The choice of the respective available payment methods is incumbent on us. In particular, we reserve the right to offer only selected payment methods for payment, for example, only advance payment to cover our credit risk.
If you choose the payment method prepayment, we will give you our bank details in the order confirmation. The invoice amount is to be transferred to our account within 10 days after receipt of the order confirmation.
When paying by credit card, the purchase price will be reserved on your credit card at the time of ordering (authorization). The actual debiting of your credit card account takes place at the time we ship the goods to you.
When paying with PayPal, you will be redirected to the website of the online provider PayPal during the order process. In order to pay the invoice amount via PayPal, you must be registered there or first register, authenticate with your access data and confirm the payment instruction to us. After submitting the order in the shop, we request PayPal to initiate the payment transaction. You will receive further instructions during the ordering process. The payment transaction will be carried out automatically by PayPal immediately afterwards.
If you pay by direct debit, you may have to bear the costs that arise as a result of a back posting of a payment transaction due to lack of funds or due to incorrectly transmitted bank details.
(4) If you fall behind with a payment, you are obliged to pay the statutory default interest of 9 percentage points above the base interest rate. In addition, there is a claim to payment of a lump sum of 40 euros. We reserve the right to claim further damages.
(5) The Vendor always issues an invoice to the customer, which is handed over to the customer upon delivery of the goods or is otherwise received in text form.
§ 4 Delivery and transfer of risk
(1) The ordered goods will be delivered to the address given by the customer, unless otherwise agreed in the contract. The delivery is made from the warehouse of the Vendor.
(2) The availability of the individual goods is indicated in the item descriptions. Unless expressly agreed otherwise, the Vendor shall ship goods available from the warehouse within working days after the payment has been instructed (in case of advance payment by bank transfer: within working days after receipt of payment). If, in the case of a sale via the online shop, the goods are marked as not in stock, the Vendor will endeavour to deliver as quickly as possible. Information provided by the Vendor on the delivery date is non-binding, unless the delivery date has been bindingly promised by the Vendor in exceptional cases.

● **DATA SEGMENT**
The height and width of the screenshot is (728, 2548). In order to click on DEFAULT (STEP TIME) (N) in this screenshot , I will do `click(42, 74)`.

● **TASK REQUIREMENTS**
In the payment and delivery terms, how long does a customer paying by prepayment have to transfer the invoice amount? The data comes from a separate source unrelated to the payment and delivery terms.

● **SOLUTION FOR THIS EXERCISE**
Within 10 days after receipt of the order confirmation.